The tall red brick smokestack is the signature feature of the Ritz-Carlton Georgetown, Washington D.C.
The Georgetown incinerator was a weed-covered urban wasteland on the waterfront in 1999 when Architect Gary Edward Handel + Associates and Associate architect Shalom Baranes & Associates financed by Millennium Partners and Eastbanc developed a mixed-use hotel, movie theater and residential complex.
The Ritz Carlton hotel is located on a square block across the street from the waterfront of the Potomac River and adjacent to Highway 29, aka Whitehurst Freeway, an elevated roadway about 100 feet from some of the Ritz-Carlton hotel rooms. The road traffic is one of the drawbacks of the location. This area is still in development and the elevated roadway traffic makes the waterfront a less than serene location.

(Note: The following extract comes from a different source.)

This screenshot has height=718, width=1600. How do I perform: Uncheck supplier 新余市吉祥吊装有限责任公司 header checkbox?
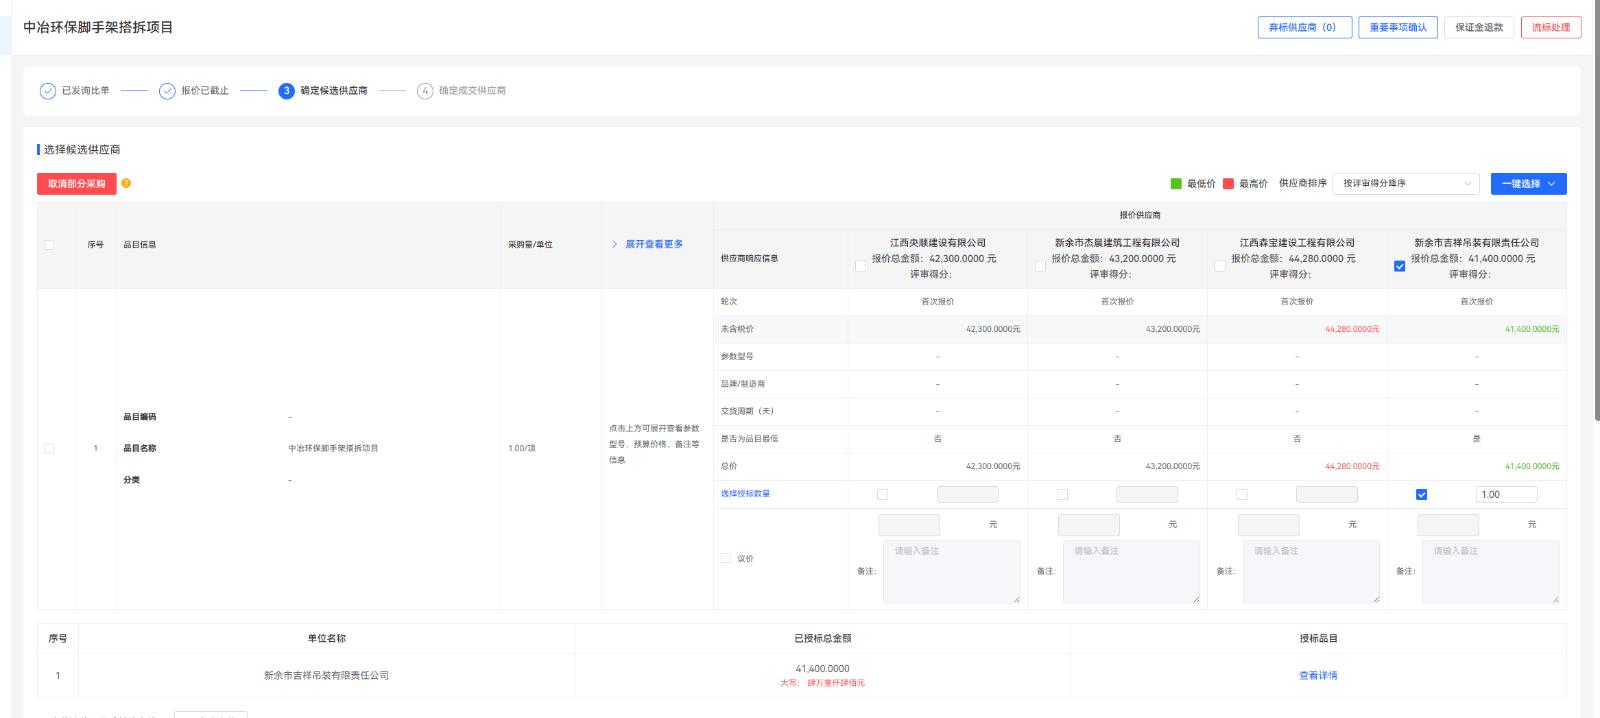pyautogui.click(x=1399, y=266)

Rosslyn, Virginia (another popular hotel district) is seen from corner of K Street and Wisconsin Avenue at Loews Theater complex which sits below the Ritz-Carlton Georgetown hotel. There are some benches in the waterfront park development below the elevated freeway.
The entrance to Ritz Carlton Georgetown is located one block up on South Street.
“The problem of leisure,
What to do for pleasure” –
The lobby looked comfortable in a casually formal kind of way. The place has modern touches.
Rates average around $400 per night and the hotel reward category is Tier 3 at 50,000 points per night.
“This heaven gives me migraine.” – Gang of Four
This post is not meant to reflect negatively on Ritz-Carlton Georgetown, Washington, D.C. This is not a hotel review. More a location review.
Really I think the hotel is a lovely looking hotel inside.
This post is inspired by the new album of 70s punk band Gang of Four that is back at it again in another type of modern revival. United Airlines has the song ‘Natural’s Not In It’ playing on a new wave soundtrack this month of February 2011.
How the times have changed from 1979 when I can hear Gang of Four in popular culture and not just in San Francisco.